Ostats_multivariate_plot(plots = factor(rep(1, nrow(pitcher_trait_matrix))), sp = pitcher_sites, traits = pitcher_trait_matrix, contour_level = 0.0001, overlap_dat = pitcher_multivariate, colorvalues = rainbow(length(unique(pitcher_sites))), axis_expansion = 0.05, plot_points = FALSE )
The code underlying
Ostats_multivariate_plot() was adapted from the
plot.Hypervolumelist() function in the hypervolume package.
When working with multivariate trait data, it is critical to examine correlations among traits in the dataset. If you construct hypervolumes with traits that are highly correlated and measure their overlap, you will get spurious results. In addition, it’s important to consider the issue of dimensionality. It is difficult if not impossible to estimate hypervolume overlap in more than five or six dimensions. A study that quantified trait space across a wide variety of systems found that using three to six dimensions jointly maximizes trait space quality and computational feasibility (Mouillot et al., in press). Others have critiqued using hypervolume kernel density estimation to quantify species niches (Qiao et al. 2017); the technical issues only get worse as more dimensions are added. Using a variance maximization technique like PCA could be helpful to reduce dimensionality. Regardless of what method you choose, the absolute amount of overlap can’t be compared among hypervolumes with different dimensionality, making it especially important to compare the O-statistics with null distributions.

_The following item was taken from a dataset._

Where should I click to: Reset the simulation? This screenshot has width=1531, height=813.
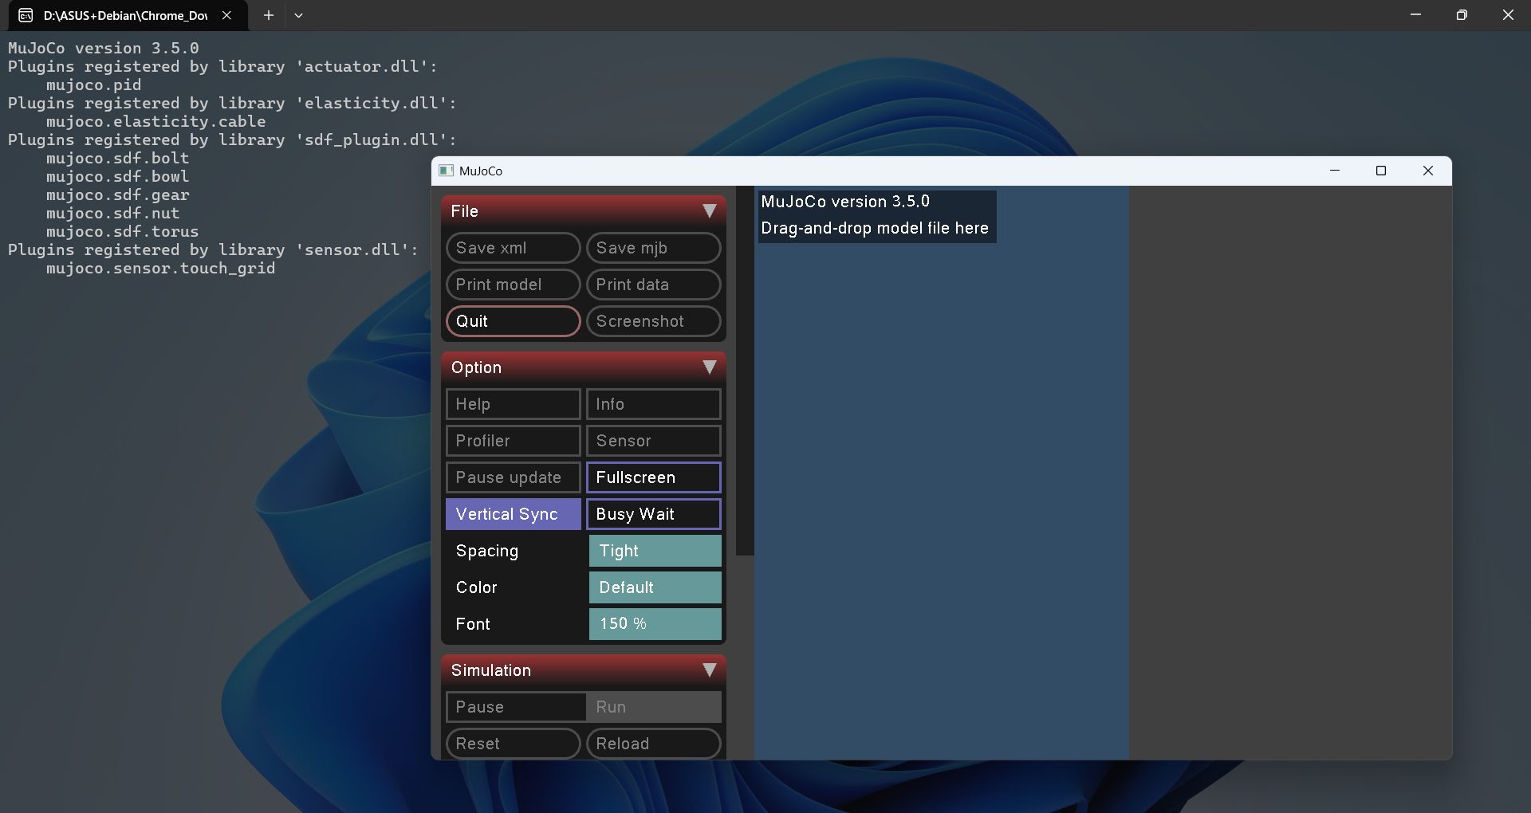tap(513, 743)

Finally, some work has shown that trait-based inference derived from analyzing multiple traits may not improve our understanding of biological systems in many cases, relative to inference based on one well-chosen biologically meaningful trait, especially when many commonly-measured traits are different manifestations of the same few underlying biological processes (Swenson 2013, but see Kraft et al. 2015). In light of that, you should carefully consider which trait or traits are relevant to your research question. Whenever possible, compare inference based on single trait overlap to the inference you get when considering multiple traits, and select the most parsimonious model.